抗体是B淋巴细胞经抗原刺激增殖分化成浆细胞后,合成的能够与对应抗原发生特异性结合的免疫球蛋白,主要分布于血清或体内外分泌物中,在体液免疫中发挥重要作用,是衡量机体体液免疫功能的重要指标[23-24]。抗体生成细胞检测采用SRBC免疫小鼠,在补体参与下,分泌抗体的脾细胞将周围SRBC溶解,出现肉眼可见空斑,空斑数即等同抗体生成细胞数;血清溶血素检测利用SRBC免疫后小鼠血清中出现的溶血素(SRBC抗体),在补体参与下使SRBC发生溶血反应释放血红蛋白,通过检测血红蛋白含量间接反映溶血素水平。与HE等[10]的研究结果类似,本实验中JOPs 中、高剂量组小鼠的抗体生成细胞数显著高于空白对照与乳清蛋白组;JOPs高剂量组小鼠血清溶血素水平显著高于空白对照组,且JOPs低、高剂量组血清溶血素水平明显高于乳清蛋白组(P<0.05)。由此可推断,JOPs能够明显增强小鼠体液免疫功能。

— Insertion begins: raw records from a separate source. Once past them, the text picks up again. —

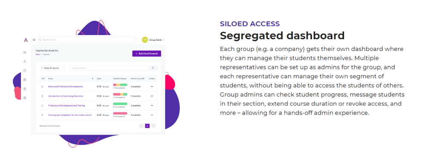This screenshot has height=158, width=426.
Task: Click Bulk Enroll Students button
Action: (x=147, y=54)
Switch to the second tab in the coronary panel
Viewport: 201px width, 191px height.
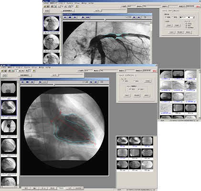click(x=170, y=11)
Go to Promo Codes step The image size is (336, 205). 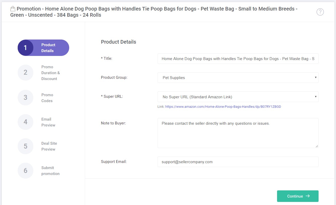47,98
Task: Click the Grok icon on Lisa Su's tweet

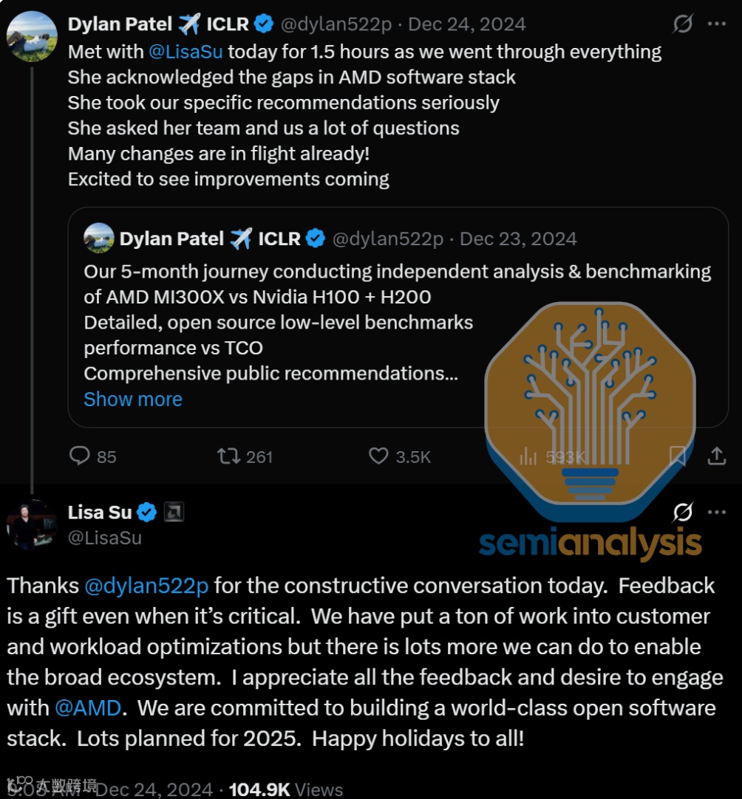Action: [x=684, y=512]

单核-巨噬细胞是固有免疫的重要组成部分,是炎性反应中主要的调节细胞,还对适应性免疫反应起关键性作用[25]。小鼠碳廓清实验利用体内碳颗粒清除速率和血碳浓度,在一定范围内呈指函数关系,校正肝脾重量的影响,通过吞噬指数a反映机体单核-巨噬细胞吞噬能力;腹腔巨噬细胞吞噬鸡红细胞实验利用机体内腹腔巨噬细胞能直接吞噬鸡红细胞的特性,根据显微镜下观察到的鸡红细胞吞噬情况计算吞噬率及吞噬指数,推断单核-巨噬细胞的吞噬功能。本研究发现,相对于空白对照组,JOPs各剂量干预组小鼠碳廓清能力、腹腔巨噬细胞吞噬率及吞噬指数显著增高,且JOPs中、高剂量组小鼠碳廓清吞噬指数a、巨噬细胞吞噬率与吞噬指数显著高于乳清蛋白组(P<0.05),表明JOPs可明显提高小鼠单核-巨噬细胞吞噬功能,与朱振平等[26]的研究结果类似。NK细胞是有别于T细胞与B细胞的一类淋巴细胞,它可直接杀伤靶细胞,在免疫监视、抗肿瘤和抗感染的早期过程中起着重要作用[27]。NK细胞活性检测利用YAC-1细胞被NK细胞杀伤后释放的LDH使乳酸锂脱氢,进而使NAD还原为NADH,后者经递氢体使碘硝基氯化四氮唑(INT)被还原为紫红色甲臜类化合物,通过比色测定OD值间接反映NK细胞活性。本研究表明,对比空白对照组及乳清蛋白组,JOPs 中、高剂量组均具有较高的NK细胞活性,说明JOPs可以增强小鼠NK细胞活性。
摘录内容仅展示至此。